SmartGaon Development Foundation
- Formation: 2017
- Founders: Rajnish Bajpai Yogesh Sahu
- Founded at: Mumbai, Maharashtra
- Type: Non-governmental organization
- Legal status: Active
- Purpose: Rural infrastructure development
- Headquarters: Mumbai
- Region served: India (Nationwide)
- Products: SmartGaon app
- Services: Digitization and development of rural areas of India
- Official language: Hindi/English
- Website: smartgaon.org

= SmartGaon =

Indian non-governmental organization

SmartGaon Development Foundation, commonly known as SmartGaon, is an Indian non-governmental organization, currently headquartered in Mumbai, India. The organization was founded by Rajnish Bajpai and Yogesh Sahu in 2017. SmartGaon undertakes digitization and development of rural infrastructure of India. The organization's initiatives also include comprehensive development of education in villages of India including farmer empowerment. SmartGaon's objectives have been acknowledged by Prime Minister of India, Narendra Modi during his nationwide public addressal program, Mann Ki Baat. The organization is in strategic support with Government of India's initiatives including Digital India, Swachh Bharat Mission, Make in India and Ministry of Environment, Forest and Climate Change.

==History and objective==
SmartGaon was founded in 2017, by Rajnish Bajpai, a software professional based in United States, and Yogesh Sahu, a Mumbai-based entrepreneur, with the main undertaking of improving quality of life in rural settlements of India. The organization also focuses on raising awareness about policies and scheme initiated by government to rural population of India. SmartGaon Development Foundation's major objectives are to assist villages in setting up sustainable digital infrastructure by providing urban amenities, advance agricultural equipments, digitization of rural area and setting up of virtual marketplace to procure better prices of crops to farmers. SmartGaon's etymology is derived from two words, SMART, an acronym for Social Security Schemes, Modern Urban Facilities, Adopting Smart Agricultural Practices Road, Infrastructure, and Transportation Facilities and Tech Savvy, and Gaon meaning village in Hindi.
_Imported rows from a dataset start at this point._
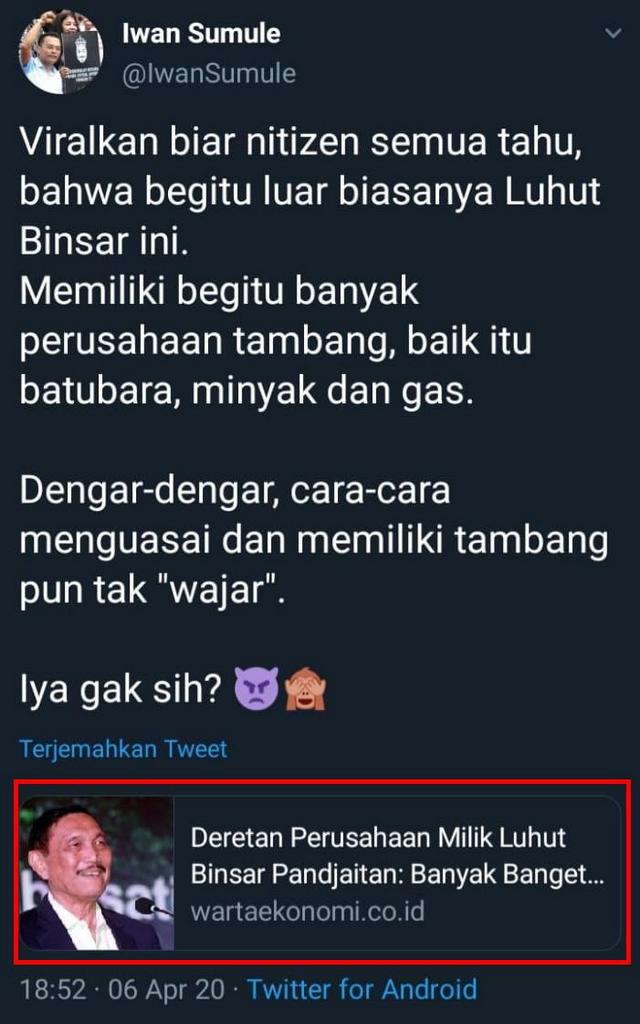Click the wartaekonomi.co.id domain text
The image size is (640, 1024).
(308, 910)
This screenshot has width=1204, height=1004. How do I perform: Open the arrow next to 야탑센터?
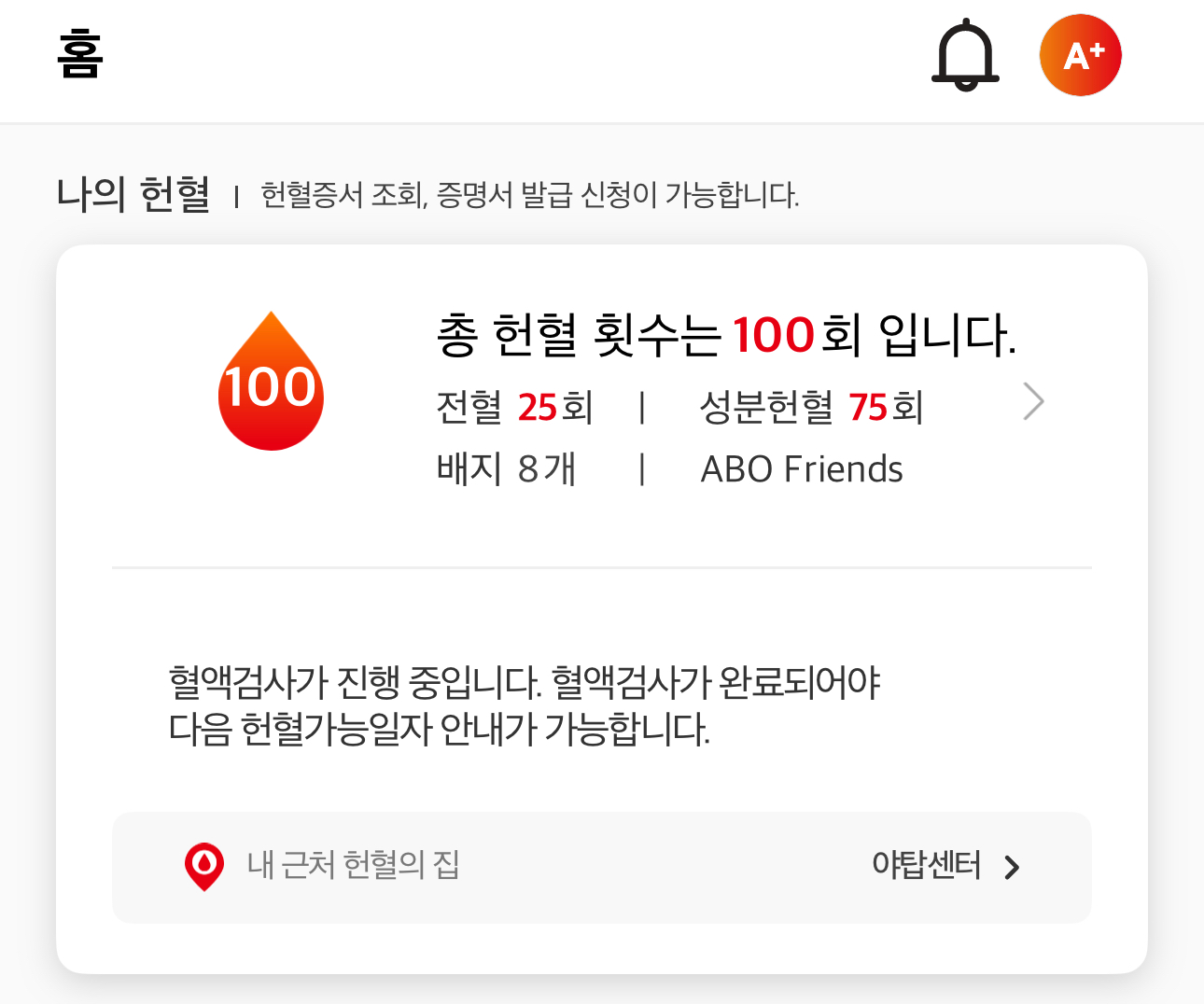tap(1012, 868)
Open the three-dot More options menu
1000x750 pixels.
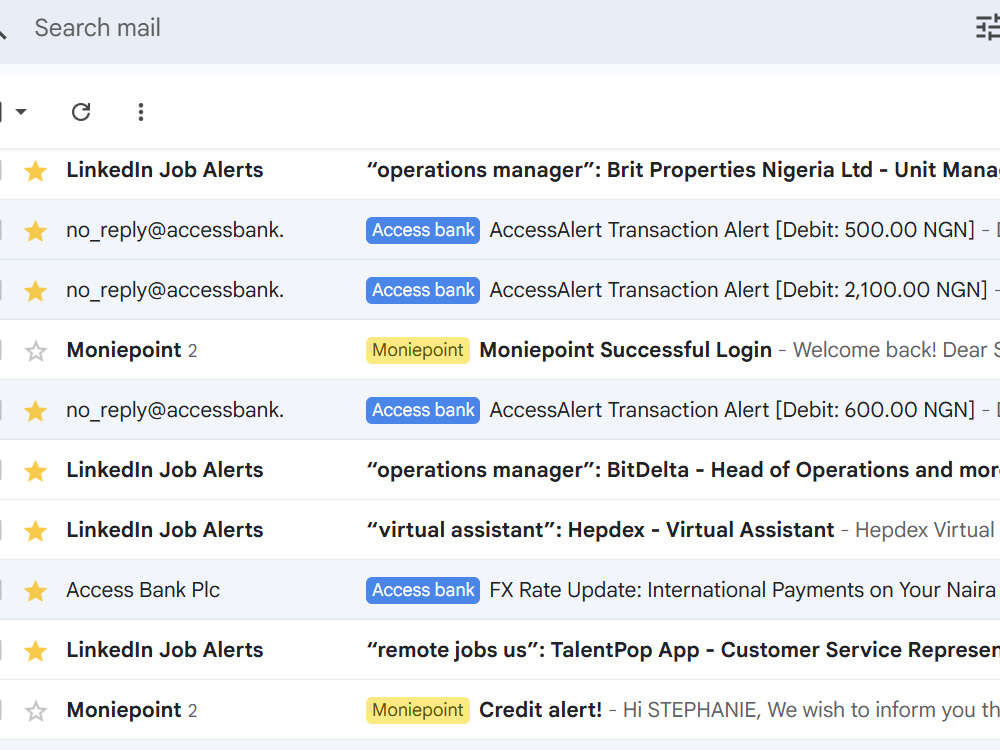coord(141,112)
In mid-2018, SmartGaon Development Foundation completed their first project in Taudhakpur, a remote village in Raebareli, by installing digitized public address systems, smart farming practices, mobile app facility in the form of SmartGaon App for global connectivity and other modern amenities. Taudhakpur has been deemed as the first "SmartGaon" (Smart village) of India. SmartGaon's other projects include Machandur in Durg district and Chinchani in Palghar district.

===SmartGaon app===
SmartGaon app is the flagship mobile application of SmartGaon Development Foundation. The app is developed by Rajnish Bajpai and Yogesh Sahu in late 2017. SmartGaon app allows connectivity of remote villages to urban world. The users are allowed to obtain all information related to the government's scheme and policies through the app. SmartGaon app monitors and updates all the initiatives undertaken by SmartGaon Development Foundation for the development of the villages. Gram Mart, another feature of SmartGaon app, is an online marketplace that permits villagers to buy and sell farm produce directly in the market, supporting fair trade between farmers. In July 2018, Prime Minister of India, Narendra Modi cited SmartGaon app's impact in rural development in his Mann Ki Baat radio address. Arun Singh, the current National General Secretary of Bharatiya Janata Party also regarded SmartGaon's influence on rural society of India to be positive.

===Programs===
- Digital Infrastructure Development - Digitization of villages by setting up Wi-Fi zones, computer lab, villagers addressing system, SmartGaon Mobile App and village website.
- Smart Village School Development - Development of education system in schools of villages by providing digital education facilities and other modern educational types of equipment.
- Community Infrastructure Development - Setting up public library, gym and yoga centers in villages with modern equipments.
- Smart Skills Development for Farmers - Educating farmers about Government's scheme and modern agricultural techniques along with smart training by agricultural scientists.